O Senado Federal substituiu três integrantes da CPI do Crime Organizado nesta terça-feira (14/04). As mudanças ocorreram pouco antes da votação do relatório do senador Alessandro Vieira (MDB-SE). O documento propõe indiciar os ministros do Supremo Tribunal Federal Alexandre de Moraes, Dias Toffoli e Gilmar Mendes.
A alteração foi articulada pelo governo Lula (PT), ministros do STF e o presidente do Senado, Davi Alcolumbre (União Brasil-AP) e substituiu nomes de oposição e adversários do STF por senadores governistas. Os novos integrantes tendem a blindar os ministros do Supremo contra o indiciamento proposto.

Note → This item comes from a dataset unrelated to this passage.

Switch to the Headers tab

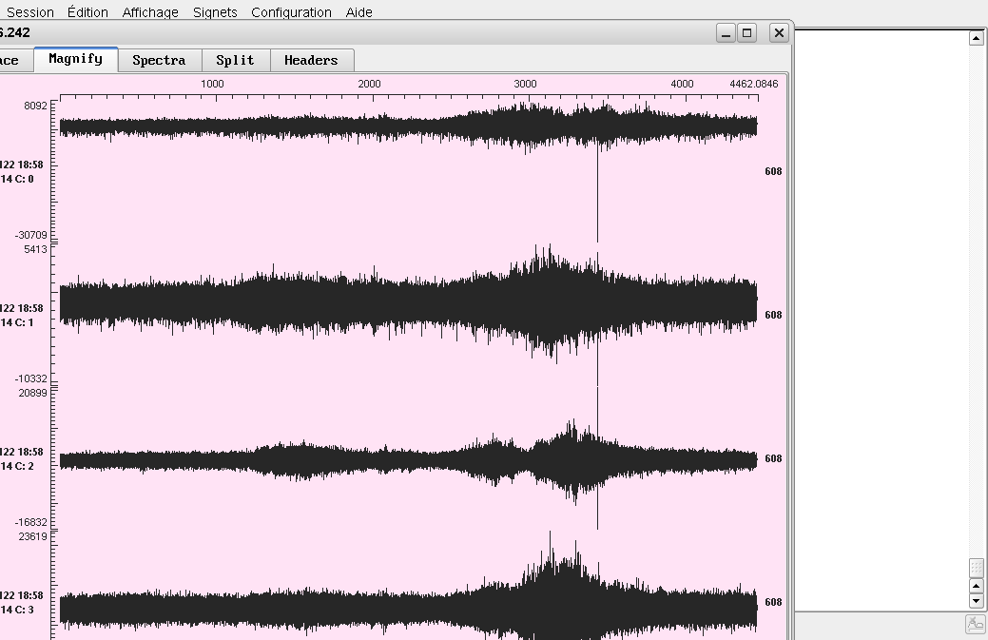point(311,61)
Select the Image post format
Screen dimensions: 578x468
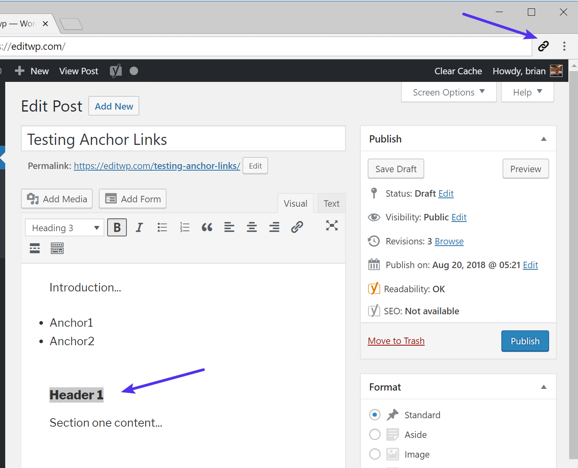click(374, 454)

Sergio Moro (PL-PR) e Marcos do Val (Avante-ES) deixaram o colegiado. Teresa Leitão (PT-PE) e Beto Faro (PT-PA) assumiram as vagas. Soraya Thronicke (PSB-MS) passou de suplente a titular. Jorge Kajuru (PSB-GO) foi transferido para a suplência.

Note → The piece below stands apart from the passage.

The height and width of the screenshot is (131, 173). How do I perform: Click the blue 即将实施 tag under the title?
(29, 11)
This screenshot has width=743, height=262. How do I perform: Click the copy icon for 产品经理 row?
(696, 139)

As substituições foram realizadas momentos antes da sessão de votação. A troca de liderança no bloco parlamentar que promoveu as alterações ocorreu recentemente. Efraim Filho (PB) deixou o União Brasil pelo PL. Eduardo Braga (AM), líder do MDB e vice-líder do bloco parlamentar, solicitou as trocas. Braga é próximo de Alcolumbre e governista. Fabiano Contarato (PT-ES) preside a CPI.
O bloco formado por MDB, PSDB, Podemos e União Brasil promoveu as trocas entre seus membros. O bloco indicou dois nomes do PT, partido que não compõe o grupo. A escolha dos nomes é uma deliberação livre do líder, que pode indicar senadores de outros partidos.